Russell, as the leader of the Whigs, agreed to bring his party into a coalition with the Peelites, headed by Aberdeen. As the leader of the largest party in the coalition, Russell was reluctant to serve under Aberdeen in a subordinate position, but agreed to take on the role of Foreign Secretary on a temporary basis, to lend stability to the fledgling government. He resigned the role in February 1853 in favour of Clarendon, but continued to lead for the government in the Commons and attended cabinet without ministerial responsibilities. Russell was unhappy that half of Aberdeen's cabinet was made up of Peelites, despite the fact that the Whigs contributed hundreds of MPs to the Government's support in the Commons, and the Peelites only around 40. However, he came to admire some of his Peelite colleagues, particularly the Chancellor of the Exchequer William Gladstone, who would go on to become an important political ally in later years.

|---|

# Required work
A. Name each person mentioned in the passage on Russell and the Aberdeen coalition.
B. Carry on the passage about Russell's place in the Aberdeen coalition, starting after its last sentence.

|---|

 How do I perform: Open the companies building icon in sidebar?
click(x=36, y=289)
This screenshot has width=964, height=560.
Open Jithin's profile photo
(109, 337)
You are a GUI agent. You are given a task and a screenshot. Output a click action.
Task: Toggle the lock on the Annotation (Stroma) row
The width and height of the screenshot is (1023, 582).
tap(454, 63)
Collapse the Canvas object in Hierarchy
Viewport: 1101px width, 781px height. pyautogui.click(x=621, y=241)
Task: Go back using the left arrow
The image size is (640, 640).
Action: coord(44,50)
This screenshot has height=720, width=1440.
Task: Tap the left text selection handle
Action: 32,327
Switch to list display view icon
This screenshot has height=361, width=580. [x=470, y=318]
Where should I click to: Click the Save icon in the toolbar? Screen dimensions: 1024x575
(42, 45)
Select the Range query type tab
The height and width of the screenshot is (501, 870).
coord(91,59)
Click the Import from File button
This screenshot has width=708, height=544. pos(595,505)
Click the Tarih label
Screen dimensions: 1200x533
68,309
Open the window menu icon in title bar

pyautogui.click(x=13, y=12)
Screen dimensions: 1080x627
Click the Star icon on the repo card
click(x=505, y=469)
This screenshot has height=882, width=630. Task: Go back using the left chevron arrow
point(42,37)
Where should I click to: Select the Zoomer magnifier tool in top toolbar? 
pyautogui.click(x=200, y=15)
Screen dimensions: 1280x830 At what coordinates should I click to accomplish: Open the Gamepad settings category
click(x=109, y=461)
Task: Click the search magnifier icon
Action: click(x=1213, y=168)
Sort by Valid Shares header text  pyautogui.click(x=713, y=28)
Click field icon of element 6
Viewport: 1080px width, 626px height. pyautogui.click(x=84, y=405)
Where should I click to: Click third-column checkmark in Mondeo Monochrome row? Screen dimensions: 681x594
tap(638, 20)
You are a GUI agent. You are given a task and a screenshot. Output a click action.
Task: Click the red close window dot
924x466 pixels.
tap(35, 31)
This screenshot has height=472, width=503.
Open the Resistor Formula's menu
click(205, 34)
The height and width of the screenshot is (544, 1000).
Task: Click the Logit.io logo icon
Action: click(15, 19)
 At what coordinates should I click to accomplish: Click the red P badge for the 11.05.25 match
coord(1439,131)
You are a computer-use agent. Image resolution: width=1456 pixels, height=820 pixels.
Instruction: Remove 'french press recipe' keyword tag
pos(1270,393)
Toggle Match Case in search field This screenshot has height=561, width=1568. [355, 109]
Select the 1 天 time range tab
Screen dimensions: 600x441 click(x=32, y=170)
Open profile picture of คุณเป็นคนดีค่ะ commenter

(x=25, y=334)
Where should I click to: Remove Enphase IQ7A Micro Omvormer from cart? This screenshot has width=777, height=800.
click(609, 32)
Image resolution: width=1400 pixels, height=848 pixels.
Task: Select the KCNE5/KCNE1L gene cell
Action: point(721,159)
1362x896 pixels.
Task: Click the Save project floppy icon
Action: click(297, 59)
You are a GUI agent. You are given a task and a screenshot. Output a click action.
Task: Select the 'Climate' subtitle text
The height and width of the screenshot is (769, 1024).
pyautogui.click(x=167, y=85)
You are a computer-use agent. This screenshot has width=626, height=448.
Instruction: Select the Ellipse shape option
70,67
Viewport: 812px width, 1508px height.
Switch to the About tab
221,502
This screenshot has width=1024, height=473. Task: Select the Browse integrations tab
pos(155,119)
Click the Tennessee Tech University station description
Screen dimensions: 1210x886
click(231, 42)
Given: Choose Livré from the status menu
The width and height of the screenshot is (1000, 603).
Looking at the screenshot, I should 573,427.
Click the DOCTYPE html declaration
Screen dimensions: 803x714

|---|

# Results
A. Russell, Aberdeen, Clarendon, William Gladstone

B.
With Aberdeen's agreement, Russell used his position as Leader of the House of Commons to push for a new Reform Act. Although Russell had promoted the Reform Act 1832 as a one-off measure to re-balance the constitution, after twenty years he had become convinced of the need for further electoral reform. In February 1854 Russell introduced his bill to the House. The property qualification was to be reduced from £10 to £6 in boroughs, and from £50 to £10 in the counties. Additionally 66 seats would be removed from undersized constituencies and redistributed. The second reading of the bill was set for March 1854, but the prospect of imminent war with Russia led to it being postponed until April. After the outbreak of war on 28 March Russell came under pressure from the cabinet to withdraw the bill entirely. Russell threatened to resign if the cabinet abandoned the reform bill, but he was convinced to stay on by Aberdeen, who promised that he would support the reform bill if Russell reintroduced it in a future session. However, with the fall of the Aberdeen government the following year, it would be 12 years before Russell had another chance to introduce a reform bill.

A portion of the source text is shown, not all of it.